I suspect this may have been debated several times before but I couldn't find a direct answer.
I note that a lot of portrait photographers swear by the 5D Mark III. What quality in the skin tones or color science drives such loyalty? I would love to get some insight and understand what is the look which commands such confidence and fan following.
If you are responding to this and have pictorial examples alongside, that would be very much appreciated.
It has to do primarily with the way dynamic range is utilized and the way picture styles interpret colors. You actually have to shoot in-camera JPEG to get the true canon colors. If you shoot RAW and edit it in photoshop, you're not getting canon colors, you're getting photoshop colors. Even Canon's RAW editor's picture styles differ from in-camera JPEG's in how the colors look, even if only slightly, but it's enough to notice.
If you notice, a lot of newer camera's like to have super bright white highlights and look very clinical in their color rendition. But this isn't really representative of the real world and not pleasing to the eye. Canon typically has off white warmer highlights, and a more gradual fall off in the highlights, even when you over expose moderately, you're not necessarily going to get just a bright pure white white cut off in the over exposed spot.
This ends up giving people a cold dead porcelain skin look on many newer camera's. A lot of the subtle tones in skin are lost. Or people start to look like they have orange fake- tan skin.
Here's an example of a 5D where the highlights are extremely blown out by direct sunlight, yet there aren't really any sharp cut offs, and it's not eye scorching contrast bright white. There is still a nice gradual fall off to the highlights, even despite the over-exposure. In many newer camera's this scene would likely be blown out completely with eye searing bright whites.
What does this have to do with skin tones? Well, peoples faces are shiny. People's faces reflect many different tones....but peoples faces don't reflect pure eye scorching white do they?
Every camera manufacturer interprets colors differently. But sensors aren't exactly the same either, they have slightly different capabilities in how they sense brightness, and the color filter arrays don't allow the same exact amount of red, green and blue light into the sensor. There is a cut off, so some R,G or B light gets cut off and doesn't pass through the color filter array, reducing the strength of that color, depending on the sensor design. Newer sensors are primarily geared toward making primarily colors "pop".
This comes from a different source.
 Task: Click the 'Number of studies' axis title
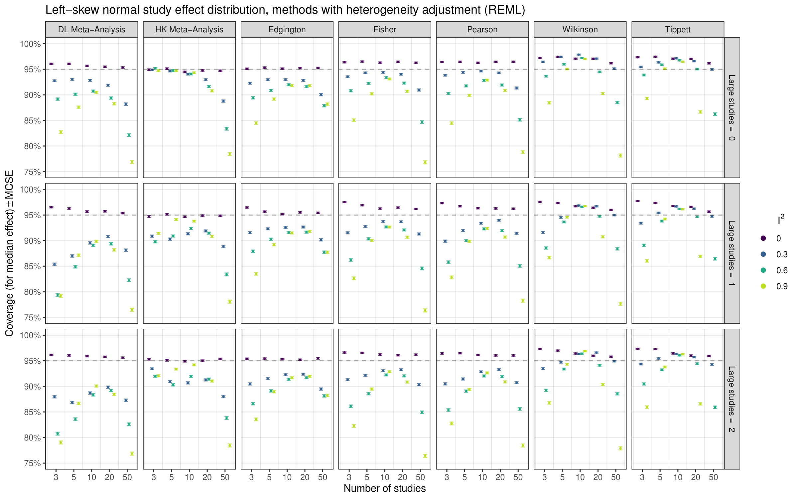pos(385,488)
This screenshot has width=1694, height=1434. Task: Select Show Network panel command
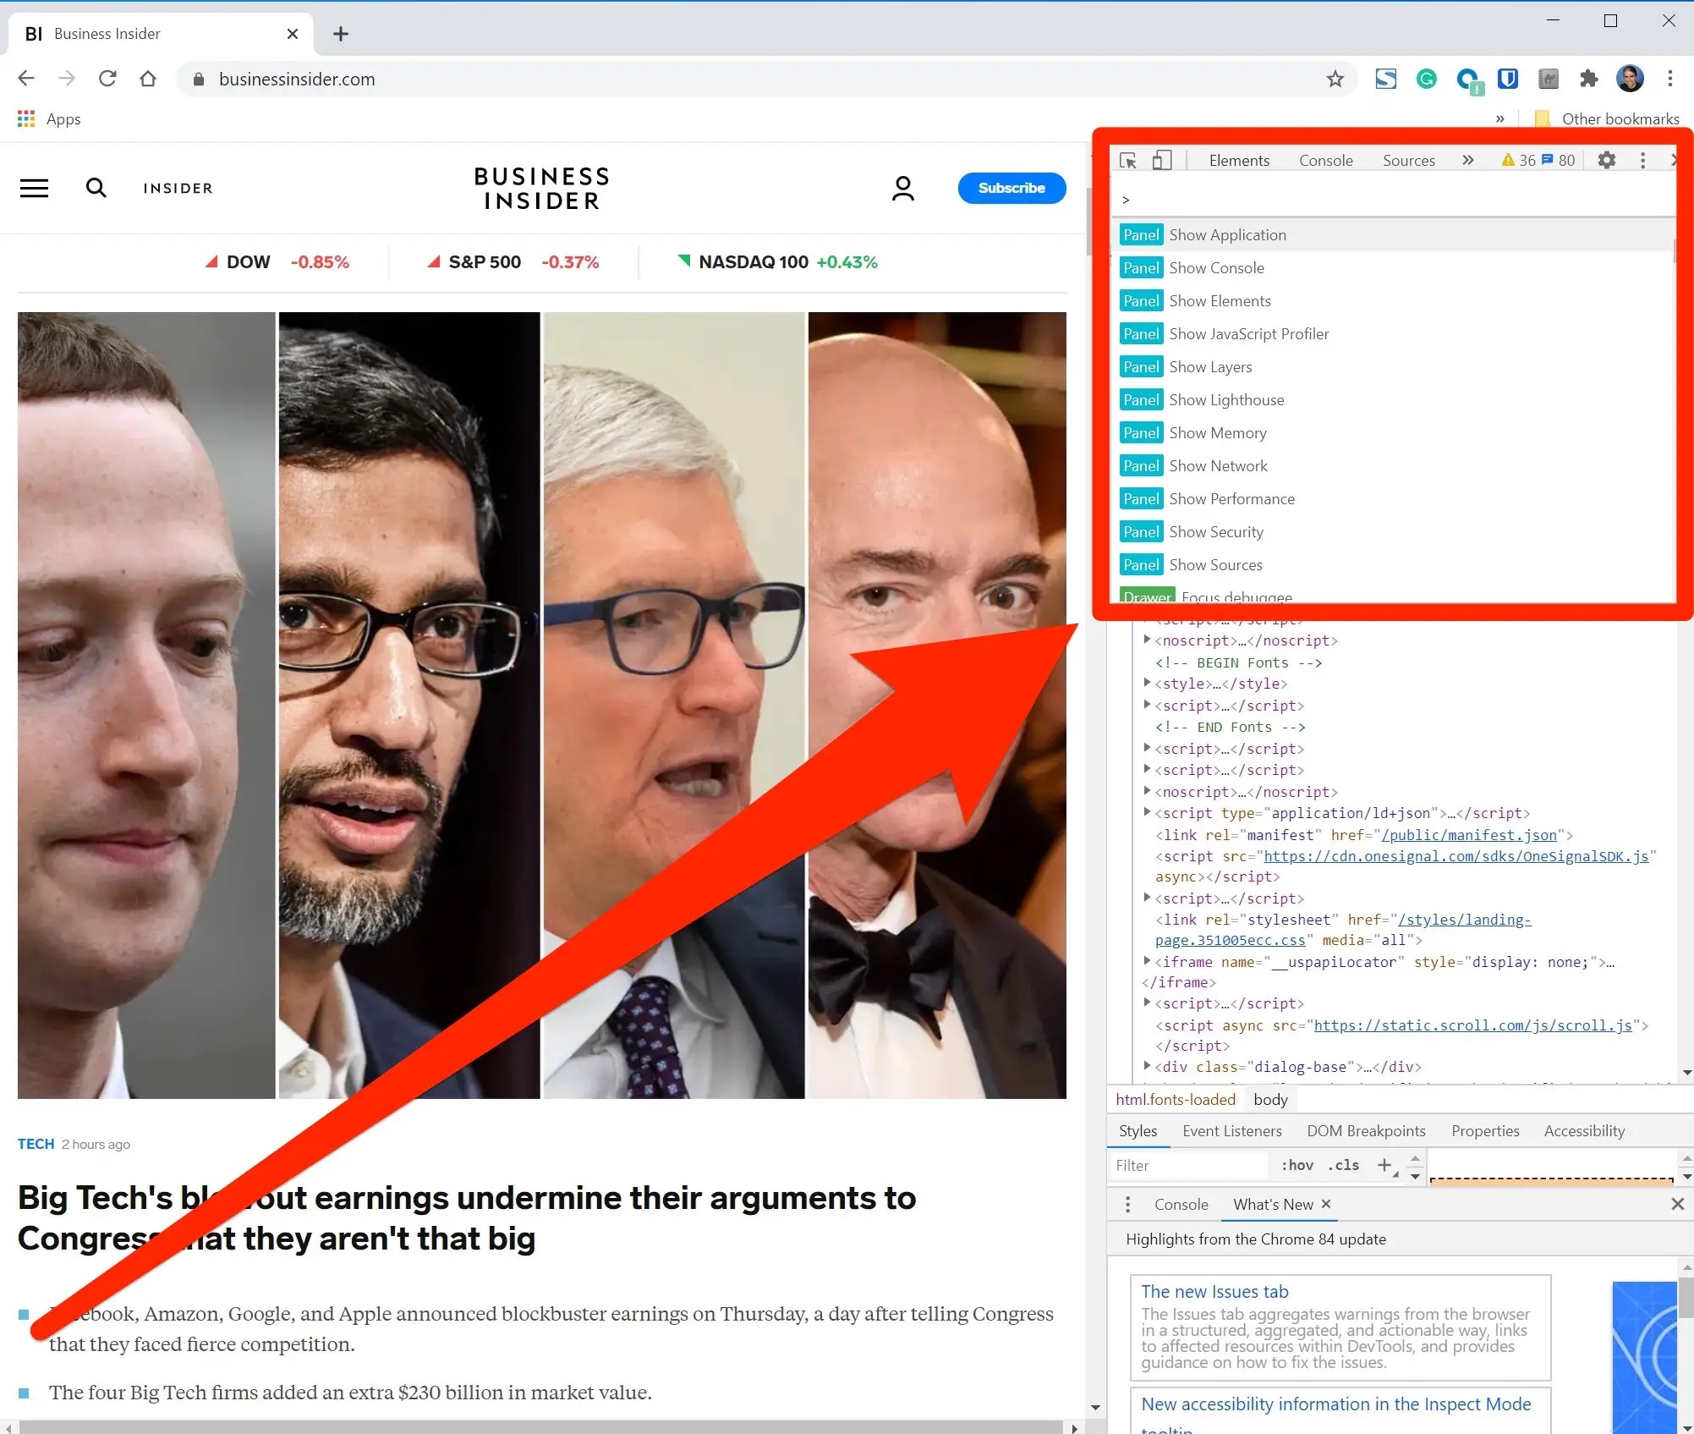point(1218,466)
In an attempt to make camera's higher megapixels and higher ISO performance, CFA's have been taking serious hits to performance. Sure, we get more dynamic range now than ever before, but that's really only useful if you want to push the image several stops up or down. If you get the image right in camera, the extra stops of dynamic range are useless because they're functionally invisible.
In the end, sensors don't exactly see colors, they see brightness values assigned to a color that is arbitrarily decided based on what program you process the raw file in. So one program or camera will interpet red as one shade of red, while another program will see red as a completely different shade, possibly even adjusting the luminance value of that shade of red too, making it brighter or darker than it actually was in the raw file.
If you want to see why Canon's skin tones are soo good, just google "Canon 5D Flickr" and look for portraits. Then google "Sony A7 Flickr" and look for portraits there too. Or any camera name you wish. In general, the Canon's skin tones will be better.
And look for those eye burning bright whites I've been talking about. You'll see it a lot on Sony camera's.
The problem with skin tones is if you don't get them right in the camera "color science", it's really hard to fix in post because skin isn't just pink or white or red or tan. It has blues, red's, greens, etc, and it varies depending on the part of the face and many other factors. Just look up how people colorize old photo's. They have to add all kinds of different layers of colors. They can't just choose a fleshy looking color and call it a day. Human skin is complex, and light penetrates and bounces off of blood vessels, veins, etc. So the ability to capture and interpret those subtle tones is valued because it's soo hard to recreate in editing.